According to Joseph Murphy, the author of The Power of Your Subconscious Mind, negative, self-sabotaging thoughts can block the flow of Universal Consciousness into your life. When this flow is blocked, you are more likely to attract negative experiences into your life.

In this article, we’ll explore specific methods you can use to reframe your thoughts for more positivity. 

Joseph Murphy: How to Reframe Your Thoughts

In his book The Power of Your Subconscious Mind, Murphy suggests five methods you can use to reframe your thoughts and train your subconscious mind to create positive experiences in your life:

  1. Choose thoughts that make you feel happy.
  2. Identify with what you want.
  3. Create automatic behavior using conscious repetition.
  4. Visualize what you want.
  5. Relax your mind to reduce interference from your conscious mind.

Method 1: Choose Thoughts That Make You Feel Happy

Murphy believes that you need to focus on thinking only positive thoughts if you want your subconscious mind to create positive experiences.
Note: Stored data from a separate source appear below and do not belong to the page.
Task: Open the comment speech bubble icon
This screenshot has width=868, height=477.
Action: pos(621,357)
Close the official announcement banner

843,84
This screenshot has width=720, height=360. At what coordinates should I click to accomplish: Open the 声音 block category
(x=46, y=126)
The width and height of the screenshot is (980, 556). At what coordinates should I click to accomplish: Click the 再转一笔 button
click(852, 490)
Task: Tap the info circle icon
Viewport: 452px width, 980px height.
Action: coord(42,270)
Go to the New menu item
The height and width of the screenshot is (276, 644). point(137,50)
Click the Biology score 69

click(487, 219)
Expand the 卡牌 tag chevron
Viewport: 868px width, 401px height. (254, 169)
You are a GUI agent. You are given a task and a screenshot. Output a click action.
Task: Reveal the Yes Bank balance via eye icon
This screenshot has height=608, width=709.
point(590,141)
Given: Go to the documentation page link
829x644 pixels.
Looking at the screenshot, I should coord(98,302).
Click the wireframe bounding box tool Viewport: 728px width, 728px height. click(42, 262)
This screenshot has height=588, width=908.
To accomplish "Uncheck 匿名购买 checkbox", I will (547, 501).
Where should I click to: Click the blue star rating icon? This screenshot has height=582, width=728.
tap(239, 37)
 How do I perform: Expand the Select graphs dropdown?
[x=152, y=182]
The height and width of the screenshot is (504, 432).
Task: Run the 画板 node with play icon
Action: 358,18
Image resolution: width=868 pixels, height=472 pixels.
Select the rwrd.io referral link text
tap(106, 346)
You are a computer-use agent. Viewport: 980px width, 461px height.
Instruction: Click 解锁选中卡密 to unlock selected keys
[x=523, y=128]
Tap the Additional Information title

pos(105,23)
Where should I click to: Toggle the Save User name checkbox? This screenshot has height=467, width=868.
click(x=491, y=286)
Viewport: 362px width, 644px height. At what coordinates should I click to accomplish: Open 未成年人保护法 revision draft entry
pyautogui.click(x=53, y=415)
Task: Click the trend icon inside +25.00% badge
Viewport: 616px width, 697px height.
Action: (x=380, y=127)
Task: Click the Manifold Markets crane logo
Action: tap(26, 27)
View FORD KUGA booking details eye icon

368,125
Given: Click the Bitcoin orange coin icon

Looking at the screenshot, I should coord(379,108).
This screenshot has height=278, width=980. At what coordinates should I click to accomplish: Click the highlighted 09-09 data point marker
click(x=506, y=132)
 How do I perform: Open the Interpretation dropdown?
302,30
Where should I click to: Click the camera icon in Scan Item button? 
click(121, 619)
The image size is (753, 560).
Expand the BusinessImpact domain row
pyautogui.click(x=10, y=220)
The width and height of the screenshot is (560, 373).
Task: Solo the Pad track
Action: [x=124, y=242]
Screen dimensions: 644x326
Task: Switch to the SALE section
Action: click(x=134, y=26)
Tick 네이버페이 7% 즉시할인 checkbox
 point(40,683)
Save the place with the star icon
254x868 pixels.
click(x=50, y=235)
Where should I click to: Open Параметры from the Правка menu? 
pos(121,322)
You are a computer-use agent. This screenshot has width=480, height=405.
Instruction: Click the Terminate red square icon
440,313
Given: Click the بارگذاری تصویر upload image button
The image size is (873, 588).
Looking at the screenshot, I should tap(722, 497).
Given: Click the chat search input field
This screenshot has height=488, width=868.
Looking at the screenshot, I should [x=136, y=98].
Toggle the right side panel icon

But how can you know whether your habitual conscious thoughts are positive or not? According to Murphy, you just need to judge how you feel. If you feel happy and you have positive expectations about your life, you’re thinking positive thoughts. On the other hand, if you don’t feel good about your life experiences, you’re thinking negative thoughts.

(Shortform note: Research backs up Murphy’s claim that your thoughts and emotions are inextricably linked and confirms that positive thoughts make you feel happy. However, sometimes, it’s not so easy to force yourself to think happy thoughts. Fortunately, there is a way to trick your brain into believing that you’re happy: smiling. Neuroscience research reveals that smiling spurs a chemical reaction in the brain that releases specific hormones including dopamine and serotonin. These hormones increase your happiness and reduce your stress levels. In short, smiling makes you feel happy. When you feel happy, you’re more inclined to think positive thoughts that continue to make you feel happy.)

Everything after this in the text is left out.